Central Province

TL;DR

Transit province between Copperbelt and Lusaka, site of Zambia's oldest mine (1902) and toxic lead legacy at Kabwe.

province in Zambia

Central Province exists because the Great North Road exists—the colonial-era route that connected the Copperbelt to Livingstone (then the capital) had to cross somewhere, and Kabwe became that crossing. But Kabwe's origin predates roads: lead and zinc mining began there in 1902, making it Zambia's oldest mining town. The province sits on the Central African Plateau, a geography that makes it neither the mineral-rich north nor the agricultural south, but a transit zone linking both. Kabwe's Broken Hill Mine produced 'Kabwe Man,' a 300,000-year-old Homo heidelbergensis skull discovered in 1921 that reshaped understanding of human evolution. The same mine left a toxic legacy: lead contamination rates in Kabwe children rank among the world's highest, a present-day inheritance of early 20th century extraction that operated without environmental consideration. Central Province now focuses on commercial farming, producing maize, cotton, and tobacco in the railway corridor. Kapiri Mposhi serves as the junction where the Tazara railway—built by China in the 1970s to give landlocked Zambia an alternative to apartheid-era Rhodesian routes—meets the main line.
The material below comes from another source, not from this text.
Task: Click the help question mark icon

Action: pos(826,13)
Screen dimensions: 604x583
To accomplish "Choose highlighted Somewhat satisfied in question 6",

That junction made Kapiri a logistics hub, and Chinese investment in 2025's railway upgrades reinforces this role. The province's GDP contribution remains modest, overshadowed by copper to the north and Lusaka's services to the south. By 2026, the Lobito Corridor extension could make Central Province a genuine logistics crossroads—or the railway investments may simply pass through on their way to more valuable destinations.